The ministry also said that airport operators would be asked to give the airline 15 days to make payments and public sector banks could be asked to lend up to Rs. 600 crore ($100 million) to SpiceJet.
According to the ministry, these measures were aimed at avoiding a collapse, which it said would be a "major setback" for the civil aviation sector.
But the haste with which the government has tried to force state-owned companies to throw good money after bad at SpiceJet will only serve to delay the inevitable. The rot at SpiceJet goes much deeper.
According to Hindustan Times, family interference and poor management has brought the airline to its knees.
Launched in 2005, SpiceJet was bought by media baron Kalanithi Maran in 2010.

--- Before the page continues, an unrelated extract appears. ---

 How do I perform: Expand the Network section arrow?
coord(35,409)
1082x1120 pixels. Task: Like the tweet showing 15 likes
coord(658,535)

“The airline had a professional management in place but after Maran took over things started getting messy. A number of top executives left or were nudged into leaving as the new promoters thought they were too expensive,” a former senior employee of SpiceJet told Hindustan Times.

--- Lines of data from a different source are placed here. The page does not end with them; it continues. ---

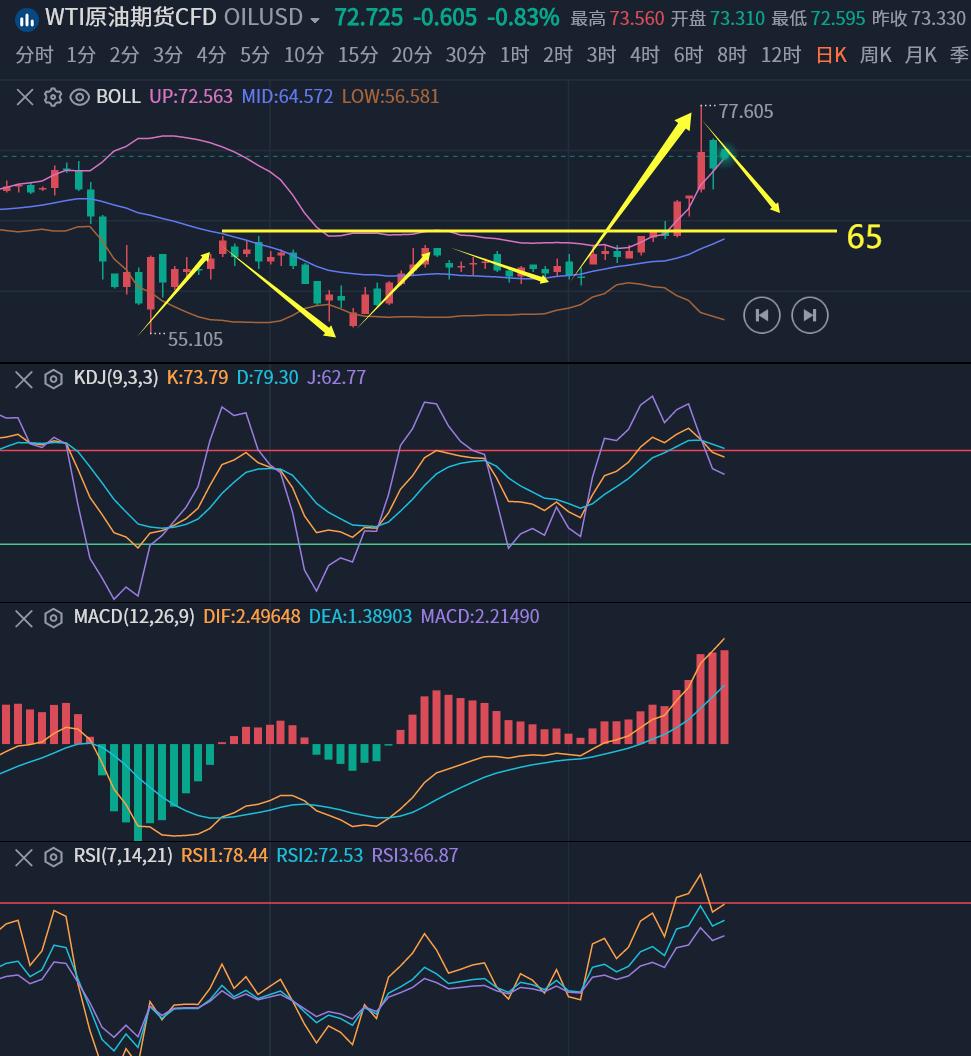Choose the 4时 timeframe

645,55
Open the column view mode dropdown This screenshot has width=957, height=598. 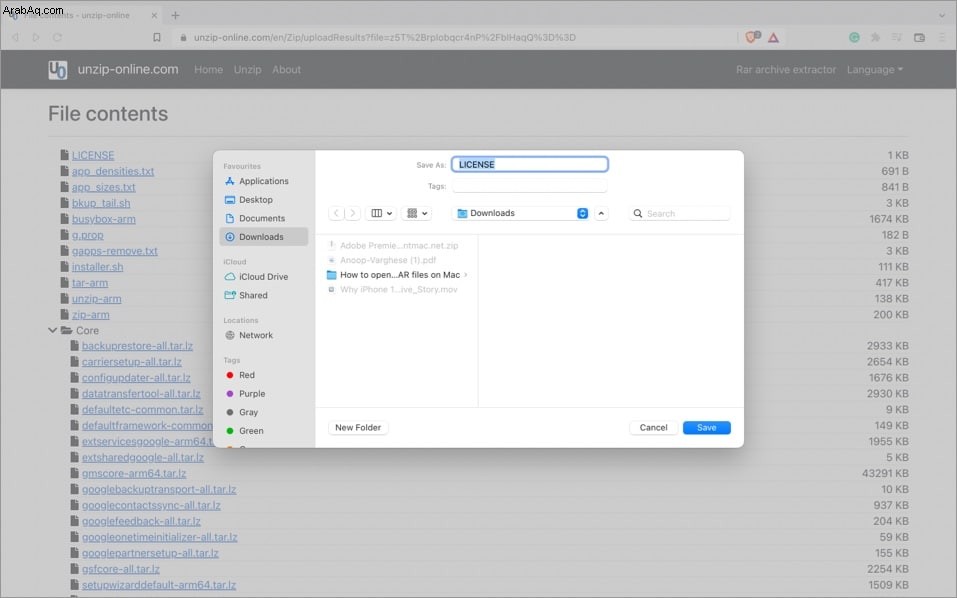pyautogui.click(x=381, y=213)
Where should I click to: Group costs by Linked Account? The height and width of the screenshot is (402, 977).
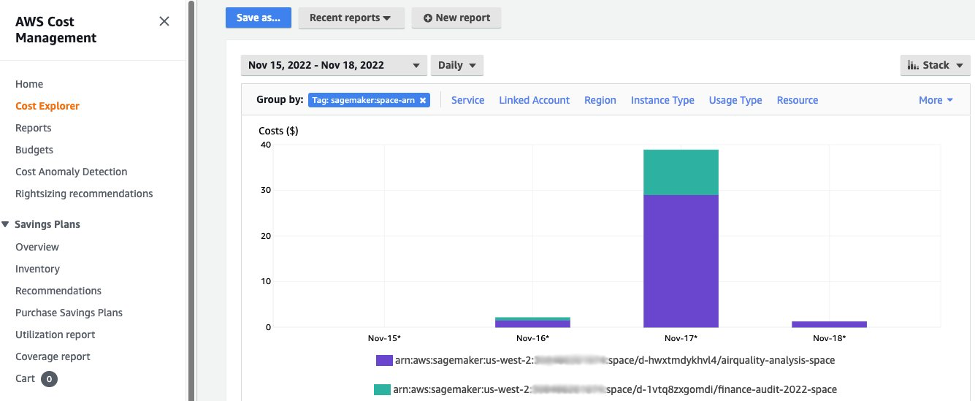click(x=534, y=100)
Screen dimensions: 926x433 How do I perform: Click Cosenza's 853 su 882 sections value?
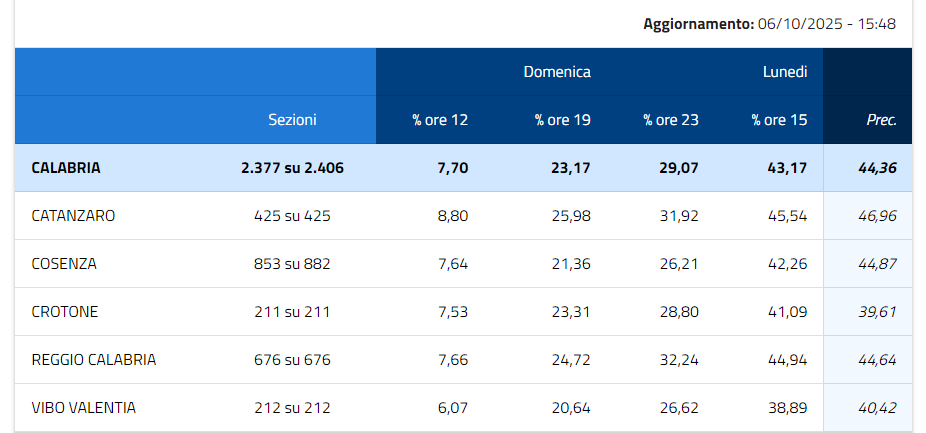[x=292, y=264]
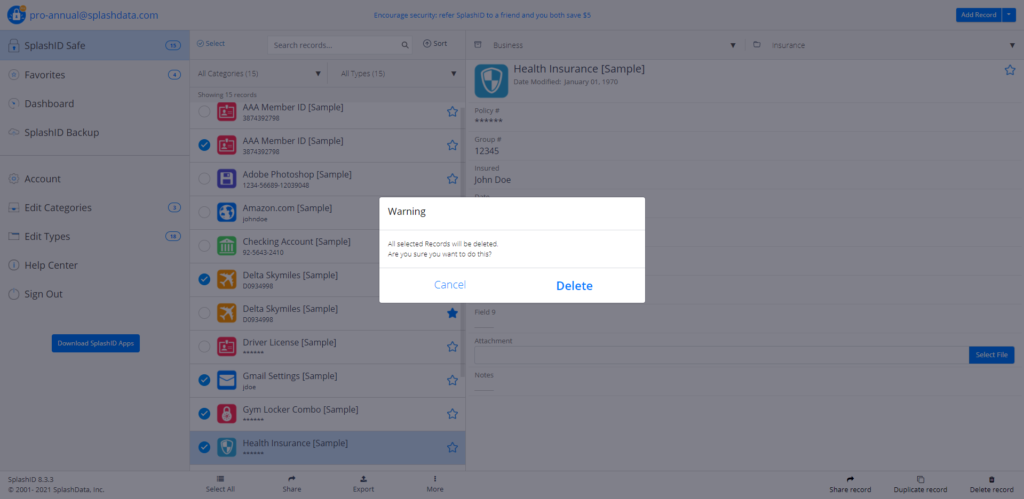
Task: Confirm deletion with the Delete button
Action: [574, 286]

“The board members, who understood the business and asked the right questions, were replaced by family members,” he said. After this, things just spiralled out of control.
Another operational mistake the airline committed, sources said, was flying to too many destinations with its fleet of 57 planes.

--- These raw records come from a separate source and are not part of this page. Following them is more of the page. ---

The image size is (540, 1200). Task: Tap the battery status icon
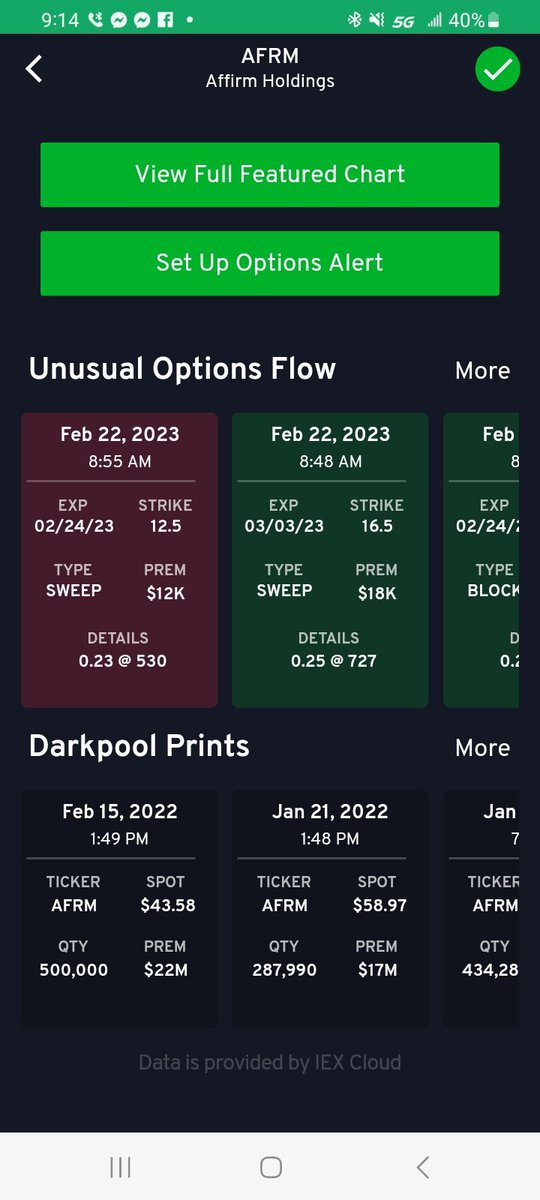tap(494, 19)
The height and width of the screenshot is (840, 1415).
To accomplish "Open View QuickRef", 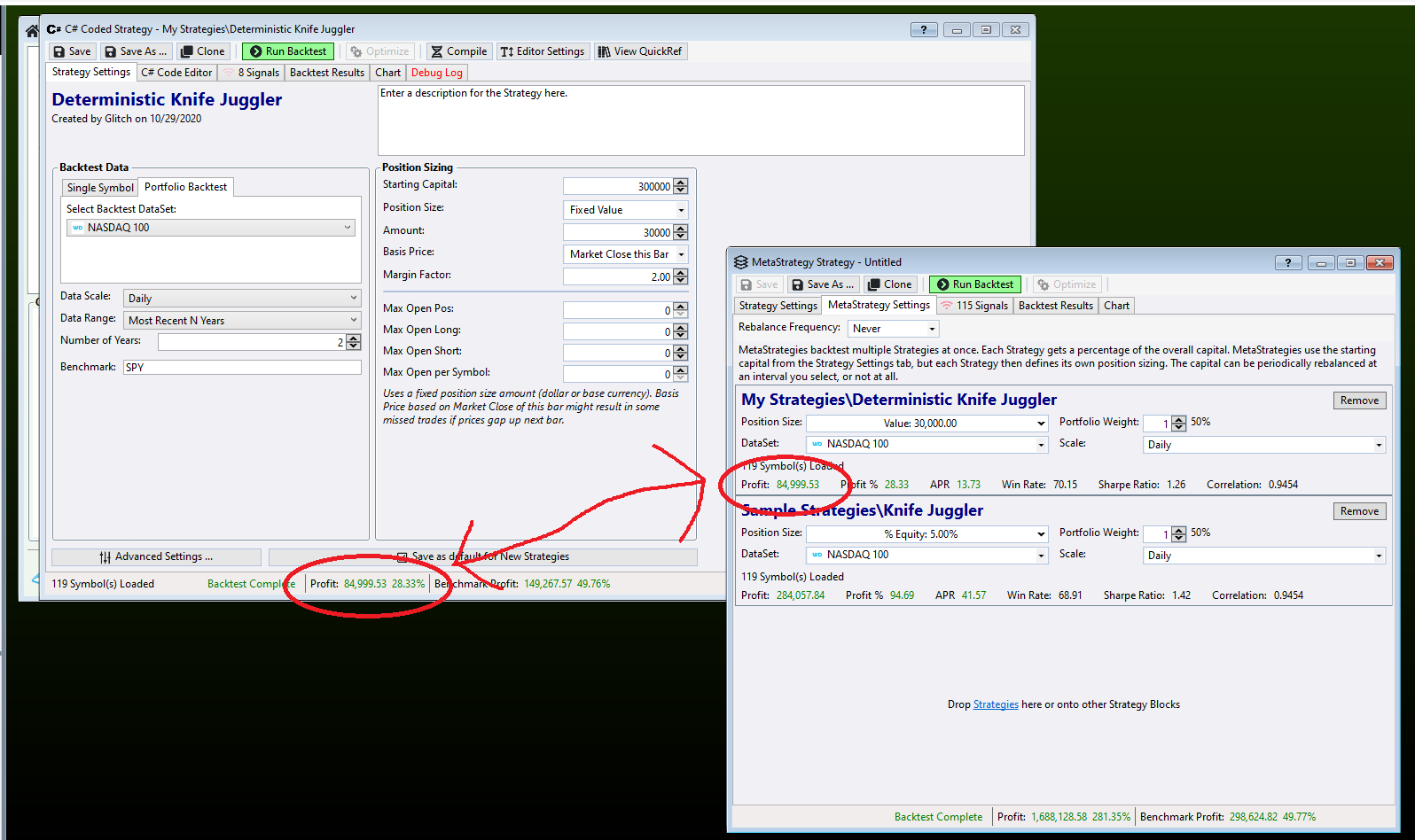I will [x=640, y=51].
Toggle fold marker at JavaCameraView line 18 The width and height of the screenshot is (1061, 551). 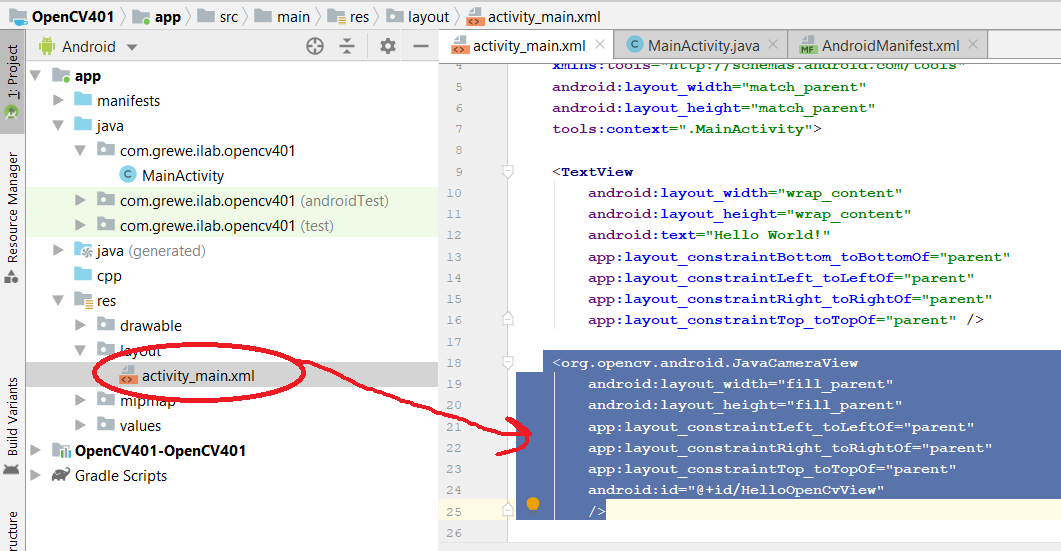pyautogui.click(x=508, y=363)
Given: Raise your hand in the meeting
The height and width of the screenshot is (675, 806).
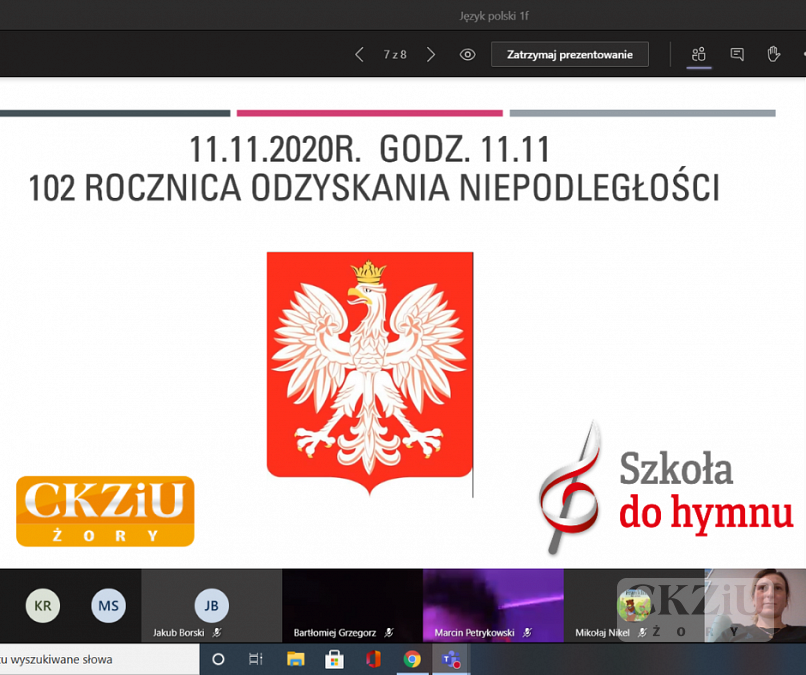Looking at the screenshot, I should [773, 55].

“The business strategy for any airline and more importantly for budget carriers is simple: maximise operations on limited routes, which wasn’t the case here,” said a source.
After many months of bleeding losses, SpiceJet needs at least $300 million to stabilise and recover, according to estimates by aviation consultancy CAPA. But parent company Sun Group said it could not afford to spend this amount.
"We do not have the liquidity to invest large sums at this time, which is why we need bank financing for which the promoters (main shareholders) are willing to provide a guarantee," SL Narayanan, chief financial officer of Sun Group told Reuters. "We cannot do more than this."
SpiceJet owes about 6 billion Indian rupees ($94 million) to service providers such as oil companies and airport authorities, Narayanan said. Its net debt stood close to $230 million at the end of September.
“Without significant and immediate promoter funding, I see no future. Promoter’s inability to fund closes the case,” said Kapil Kaul, CAPA’s South Asia chief executive officer. “I expect things to deteriorate further and see a massive rush for refund claims,” he told Hindustan Times.
Shares in SpiceJet closed down 5.4% on Wednesday and have already lost a third of their value this month.